INPUT ROWS:
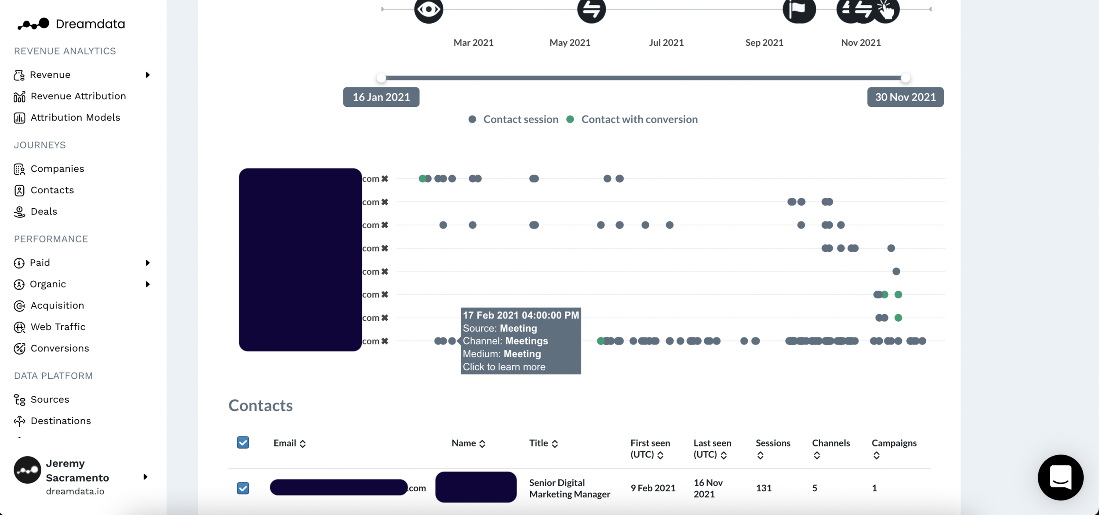Open the intercom chat bubble
Image resolution: width=1099 pixels, height=515 pixels.
tap(1060, 477)
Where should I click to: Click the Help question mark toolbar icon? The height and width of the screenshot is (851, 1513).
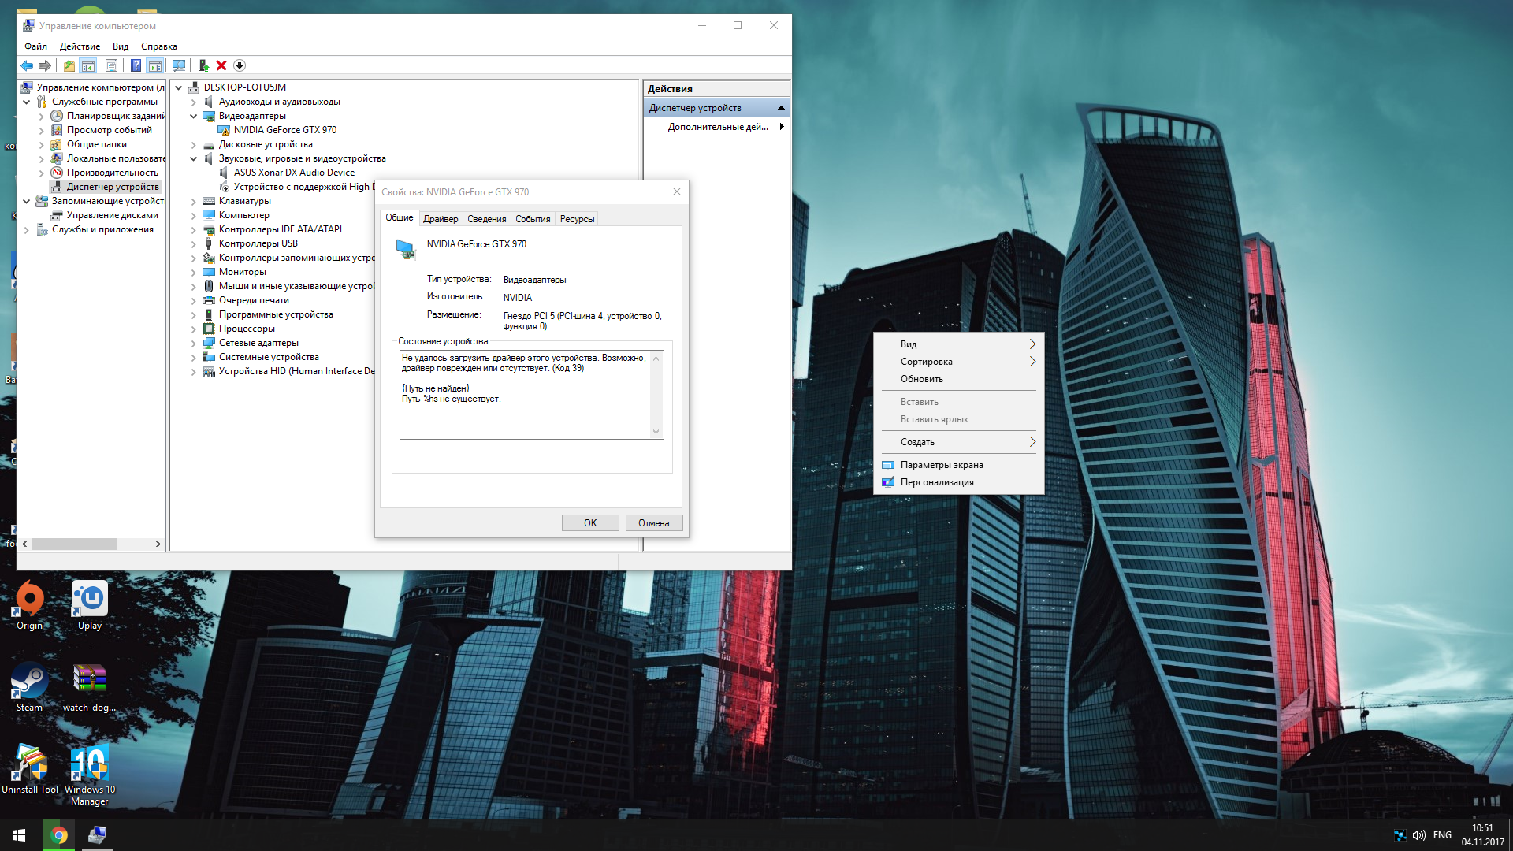pos(136,65)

EXERCISE OBJECTIVE:
Repeat all of the lines above word for word, but leave the pictures out of your answer.

THE REPLY:
Open the intercom chat bubble
Image resolution: width=1099 pixels, height=515 pixels.
tap(1060, 477)
Where should I click to: Click the Help question mark toolbar icon? The height and width of the screenshot is (851, 1513).
pos(136,65)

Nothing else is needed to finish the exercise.